- _Data shown_:
┄┄┄┄┄┄

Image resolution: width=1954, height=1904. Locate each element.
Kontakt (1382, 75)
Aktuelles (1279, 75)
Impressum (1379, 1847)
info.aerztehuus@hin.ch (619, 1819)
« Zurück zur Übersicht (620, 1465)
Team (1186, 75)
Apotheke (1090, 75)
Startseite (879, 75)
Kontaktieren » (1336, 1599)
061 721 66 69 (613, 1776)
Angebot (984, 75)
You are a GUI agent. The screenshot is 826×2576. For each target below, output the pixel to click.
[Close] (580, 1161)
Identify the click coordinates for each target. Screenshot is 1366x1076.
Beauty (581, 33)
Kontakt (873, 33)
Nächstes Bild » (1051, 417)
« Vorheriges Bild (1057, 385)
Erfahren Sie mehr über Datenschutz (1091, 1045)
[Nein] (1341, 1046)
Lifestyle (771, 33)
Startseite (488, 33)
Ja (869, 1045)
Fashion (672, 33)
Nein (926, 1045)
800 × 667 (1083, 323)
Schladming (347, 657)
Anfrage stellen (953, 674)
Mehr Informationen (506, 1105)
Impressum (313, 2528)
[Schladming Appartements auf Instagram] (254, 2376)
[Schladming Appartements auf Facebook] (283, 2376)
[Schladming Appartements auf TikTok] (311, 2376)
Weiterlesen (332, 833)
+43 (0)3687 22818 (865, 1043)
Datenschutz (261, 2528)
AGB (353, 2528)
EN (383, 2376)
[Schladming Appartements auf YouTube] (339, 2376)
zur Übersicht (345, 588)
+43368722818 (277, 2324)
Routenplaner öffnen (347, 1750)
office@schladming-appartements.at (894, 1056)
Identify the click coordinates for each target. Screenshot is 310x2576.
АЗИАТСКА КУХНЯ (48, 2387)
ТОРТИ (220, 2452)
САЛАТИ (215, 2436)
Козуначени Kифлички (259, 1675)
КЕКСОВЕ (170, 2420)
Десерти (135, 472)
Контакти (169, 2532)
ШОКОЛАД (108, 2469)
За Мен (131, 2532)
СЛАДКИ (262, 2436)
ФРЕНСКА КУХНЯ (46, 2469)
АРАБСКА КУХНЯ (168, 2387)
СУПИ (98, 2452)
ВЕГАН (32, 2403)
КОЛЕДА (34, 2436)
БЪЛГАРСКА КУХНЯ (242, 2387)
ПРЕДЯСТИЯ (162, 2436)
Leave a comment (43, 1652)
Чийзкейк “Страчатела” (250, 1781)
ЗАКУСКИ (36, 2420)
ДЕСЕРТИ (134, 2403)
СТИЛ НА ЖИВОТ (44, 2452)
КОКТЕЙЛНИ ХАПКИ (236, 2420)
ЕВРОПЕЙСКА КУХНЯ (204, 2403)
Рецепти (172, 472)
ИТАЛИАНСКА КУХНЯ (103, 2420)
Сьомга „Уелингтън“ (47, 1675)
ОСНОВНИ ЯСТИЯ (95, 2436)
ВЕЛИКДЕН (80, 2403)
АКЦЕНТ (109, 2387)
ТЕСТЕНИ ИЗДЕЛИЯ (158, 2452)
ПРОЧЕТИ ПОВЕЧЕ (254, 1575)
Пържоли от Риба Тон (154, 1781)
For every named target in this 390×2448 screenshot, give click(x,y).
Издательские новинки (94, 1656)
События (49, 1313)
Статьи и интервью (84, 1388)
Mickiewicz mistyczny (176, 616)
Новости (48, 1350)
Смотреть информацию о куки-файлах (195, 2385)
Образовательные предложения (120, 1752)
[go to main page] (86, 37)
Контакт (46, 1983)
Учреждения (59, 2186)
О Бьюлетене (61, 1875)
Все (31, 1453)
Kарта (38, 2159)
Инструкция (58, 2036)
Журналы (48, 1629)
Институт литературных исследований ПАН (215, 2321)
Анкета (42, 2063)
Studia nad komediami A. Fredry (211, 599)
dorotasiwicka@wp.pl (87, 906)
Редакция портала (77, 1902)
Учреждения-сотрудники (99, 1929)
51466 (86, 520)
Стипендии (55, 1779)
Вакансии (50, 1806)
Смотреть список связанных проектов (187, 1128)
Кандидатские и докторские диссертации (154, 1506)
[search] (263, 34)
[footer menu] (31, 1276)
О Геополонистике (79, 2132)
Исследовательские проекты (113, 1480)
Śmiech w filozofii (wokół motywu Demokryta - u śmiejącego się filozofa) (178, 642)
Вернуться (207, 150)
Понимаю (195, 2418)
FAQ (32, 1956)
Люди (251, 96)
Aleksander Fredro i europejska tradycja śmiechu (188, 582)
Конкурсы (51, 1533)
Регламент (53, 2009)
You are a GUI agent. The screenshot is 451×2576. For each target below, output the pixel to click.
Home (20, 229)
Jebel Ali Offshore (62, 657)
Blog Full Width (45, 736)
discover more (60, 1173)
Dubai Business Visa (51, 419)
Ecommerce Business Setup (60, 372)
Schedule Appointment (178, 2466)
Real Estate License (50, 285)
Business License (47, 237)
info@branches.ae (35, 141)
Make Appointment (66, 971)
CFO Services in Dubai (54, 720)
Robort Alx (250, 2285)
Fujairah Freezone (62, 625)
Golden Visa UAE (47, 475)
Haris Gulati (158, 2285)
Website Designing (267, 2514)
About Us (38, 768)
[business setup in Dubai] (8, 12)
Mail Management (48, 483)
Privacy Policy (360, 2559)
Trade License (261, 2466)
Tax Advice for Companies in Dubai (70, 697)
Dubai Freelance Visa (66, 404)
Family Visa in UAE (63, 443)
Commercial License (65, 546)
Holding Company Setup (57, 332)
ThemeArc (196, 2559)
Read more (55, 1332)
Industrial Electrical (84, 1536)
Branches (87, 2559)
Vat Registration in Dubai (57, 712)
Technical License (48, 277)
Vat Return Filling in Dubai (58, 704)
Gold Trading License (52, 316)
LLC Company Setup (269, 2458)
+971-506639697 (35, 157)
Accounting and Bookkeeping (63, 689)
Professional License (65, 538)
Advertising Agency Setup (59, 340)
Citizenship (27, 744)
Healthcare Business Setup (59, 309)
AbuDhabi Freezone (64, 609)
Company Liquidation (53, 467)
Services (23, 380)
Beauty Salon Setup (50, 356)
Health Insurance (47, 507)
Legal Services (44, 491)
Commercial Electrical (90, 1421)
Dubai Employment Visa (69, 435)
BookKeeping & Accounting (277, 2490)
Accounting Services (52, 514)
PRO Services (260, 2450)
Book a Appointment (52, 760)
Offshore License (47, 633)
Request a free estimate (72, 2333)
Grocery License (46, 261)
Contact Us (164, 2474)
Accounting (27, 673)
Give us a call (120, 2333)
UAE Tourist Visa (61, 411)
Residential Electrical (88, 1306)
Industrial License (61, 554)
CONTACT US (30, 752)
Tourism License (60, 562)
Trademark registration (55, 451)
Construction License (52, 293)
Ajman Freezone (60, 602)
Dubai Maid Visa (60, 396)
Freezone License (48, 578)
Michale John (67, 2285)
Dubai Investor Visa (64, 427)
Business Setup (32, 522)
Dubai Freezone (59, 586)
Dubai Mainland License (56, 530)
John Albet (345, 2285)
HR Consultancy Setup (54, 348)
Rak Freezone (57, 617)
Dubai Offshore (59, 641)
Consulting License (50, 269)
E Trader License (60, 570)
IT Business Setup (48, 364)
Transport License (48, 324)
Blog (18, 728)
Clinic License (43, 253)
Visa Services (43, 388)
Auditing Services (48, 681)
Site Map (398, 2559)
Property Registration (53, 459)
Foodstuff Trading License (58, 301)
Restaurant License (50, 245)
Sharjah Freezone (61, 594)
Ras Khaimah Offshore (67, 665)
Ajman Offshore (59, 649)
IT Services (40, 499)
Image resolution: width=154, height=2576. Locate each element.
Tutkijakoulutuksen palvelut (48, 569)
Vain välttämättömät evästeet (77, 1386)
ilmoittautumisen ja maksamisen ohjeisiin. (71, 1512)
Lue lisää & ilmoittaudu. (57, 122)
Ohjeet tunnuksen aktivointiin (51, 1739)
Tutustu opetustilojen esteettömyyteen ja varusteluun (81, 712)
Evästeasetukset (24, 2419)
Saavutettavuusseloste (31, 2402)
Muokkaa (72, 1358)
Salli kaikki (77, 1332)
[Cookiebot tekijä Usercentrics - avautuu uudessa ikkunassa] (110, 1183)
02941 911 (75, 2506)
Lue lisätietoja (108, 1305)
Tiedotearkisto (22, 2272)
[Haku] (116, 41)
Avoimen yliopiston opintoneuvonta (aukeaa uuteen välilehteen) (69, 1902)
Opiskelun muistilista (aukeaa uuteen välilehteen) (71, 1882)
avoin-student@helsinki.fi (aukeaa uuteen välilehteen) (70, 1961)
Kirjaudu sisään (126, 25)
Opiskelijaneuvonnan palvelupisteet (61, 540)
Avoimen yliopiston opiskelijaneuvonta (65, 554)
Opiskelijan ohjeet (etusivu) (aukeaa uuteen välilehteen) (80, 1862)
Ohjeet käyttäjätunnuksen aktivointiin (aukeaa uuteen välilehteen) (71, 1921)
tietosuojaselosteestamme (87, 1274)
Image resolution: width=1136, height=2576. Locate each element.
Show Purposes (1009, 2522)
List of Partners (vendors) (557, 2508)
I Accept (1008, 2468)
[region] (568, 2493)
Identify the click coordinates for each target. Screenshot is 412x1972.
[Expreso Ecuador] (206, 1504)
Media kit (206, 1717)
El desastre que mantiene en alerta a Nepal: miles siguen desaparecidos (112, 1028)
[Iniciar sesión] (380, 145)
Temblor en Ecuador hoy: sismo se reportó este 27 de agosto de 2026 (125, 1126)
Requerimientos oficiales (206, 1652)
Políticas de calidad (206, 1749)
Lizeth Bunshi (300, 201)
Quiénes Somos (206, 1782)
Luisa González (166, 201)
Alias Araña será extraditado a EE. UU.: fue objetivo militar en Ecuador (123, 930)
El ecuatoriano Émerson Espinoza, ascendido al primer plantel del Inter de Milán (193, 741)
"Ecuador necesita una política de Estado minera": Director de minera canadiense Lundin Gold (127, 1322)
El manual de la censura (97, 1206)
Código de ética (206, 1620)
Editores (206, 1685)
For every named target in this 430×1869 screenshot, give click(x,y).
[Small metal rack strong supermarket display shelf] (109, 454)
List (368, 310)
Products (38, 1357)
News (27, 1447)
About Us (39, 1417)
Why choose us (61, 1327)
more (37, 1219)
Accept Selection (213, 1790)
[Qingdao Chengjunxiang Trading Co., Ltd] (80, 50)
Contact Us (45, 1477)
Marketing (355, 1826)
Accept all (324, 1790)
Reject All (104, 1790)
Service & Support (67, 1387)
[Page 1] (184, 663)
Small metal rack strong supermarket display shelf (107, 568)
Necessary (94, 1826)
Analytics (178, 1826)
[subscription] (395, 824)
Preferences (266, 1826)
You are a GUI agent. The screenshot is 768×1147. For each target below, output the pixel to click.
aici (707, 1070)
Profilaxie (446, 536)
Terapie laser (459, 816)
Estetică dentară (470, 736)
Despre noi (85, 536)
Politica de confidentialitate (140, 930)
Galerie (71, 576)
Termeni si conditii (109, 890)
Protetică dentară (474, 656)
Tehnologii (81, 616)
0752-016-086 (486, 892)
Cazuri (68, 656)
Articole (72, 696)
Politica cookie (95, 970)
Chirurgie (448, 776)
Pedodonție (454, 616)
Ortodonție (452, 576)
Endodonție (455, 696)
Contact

┄┄┄┄┄┄

- _Work to be completed_: Look above for the line containing "Gold (127, 1322)". Output from there through the line containing "Accept all (324, 1790)", exactly and inclusively.

- _Exercise response_:
"Ecuador necesita una política de Estado minera": Director de minera canadiense Lundin Gold (127, 1322)
El manual de la censura (97, 1206)
Código de ética (206, 1620)
Editores (206, 1685)
For every named target in this 430×1869 screenshot, give click(x,y).
[Small metal rack strong supermarket display shelf] (109, 454)
List (368, 310)
Products (38, 1357)
News (27, 1447)
About Us (39, 1417)
Why choose us (61, 1327)
more (37, 1219)
Accept Selection (213, 1790)
[Qingdao Chengjunxiang Trading Co., Ltd] (80, 50)
Contact Us (45, 1477)
Marketing (355, 1826)
Accept all (324, 1790)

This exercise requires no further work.